Set tasks:
[A] In the passage on mining in Brazil, which De Beers project could be the only one still active there?
[B] Decide whether each statement agrees with the passage on mining in Brazil, answering yes or no and quoting the deciding words: (i) The environmental lobby is presented as the culprit for the delays. (ii) De Beers has put out an official news release about its change of focus. (iii) The writer already knew that Cormandel was a mine.
[C] Please carry on the passage on mining in Brazil, starting after its last sentence.
— BEGIN Text segment —
Several projects by foreign mining companies are being delayed in Brazil until permitting is obtained including SUF's holdings, and CNB/PVF on Rio do Sono. The environmental lobby is fronted as the culprit,...whether it is them, or insufficient bribes, or the garempios throwing up road blocks in front of the legal concession owners to allow them to continue their illegal, unpermitted operations on the land is uncertain.

De Beers has dropped huge parts of their land holdings in Brazil, and the Cormandel project could be the only one active now. I wasn't aware it was a mine, still undergoing bulk sampling I understand, and awaiting more of those permits. Their focus has changed to other parts of the world,...there is not an official NR, it is what you hear as you walk around trade shows talking to company reps from various diamond mining companies, including the De Beers reps. The gossip is De Beers is fed up with the Brazilian government crap, and sees other areas of the world to be more prospective with much less total risk.
— END Text segment —
— BEGIN Recorded information —
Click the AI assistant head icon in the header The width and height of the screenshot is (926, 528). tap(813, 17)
— END Recorded information —
Responses to the tasks:
[A] The Cormandel project.

[B]
(i) Yes: "The environmental lobby is fronted as the culprit"
(ii) No: "there is not an official NR"
(iii) No: "I wasn't aware it was a mine"

[C]
The difficulty getting permits to sample gravels miles away from active river channels is what SUF is facing currently. I talked to CJ et al in March,... they had applied for several permits to sample these gravels,...they had waited for some time, and were not hopeful the permits would be forthcoming any time soon. Part of the problem is the forest has grown over many of these gravels, and in order to get at them, they sometimes have to strip the forest away,...so permitting becomes more complex than one might think.

Has anything changed in Brazil? Well exploration concessions are easy to get and pay for. Exploration permits much less easy to get,...and how many mines have been built and are operating under foreign ownership? The record speaks for itself perhaps?

And in the national news we see that Canada and Brazil are engaged in a trade war,...does this help make Brazilian government reps more cooperative dealing with Canadian based mining companies? Perhaps it's a good thing that SUF is moving to the U.S.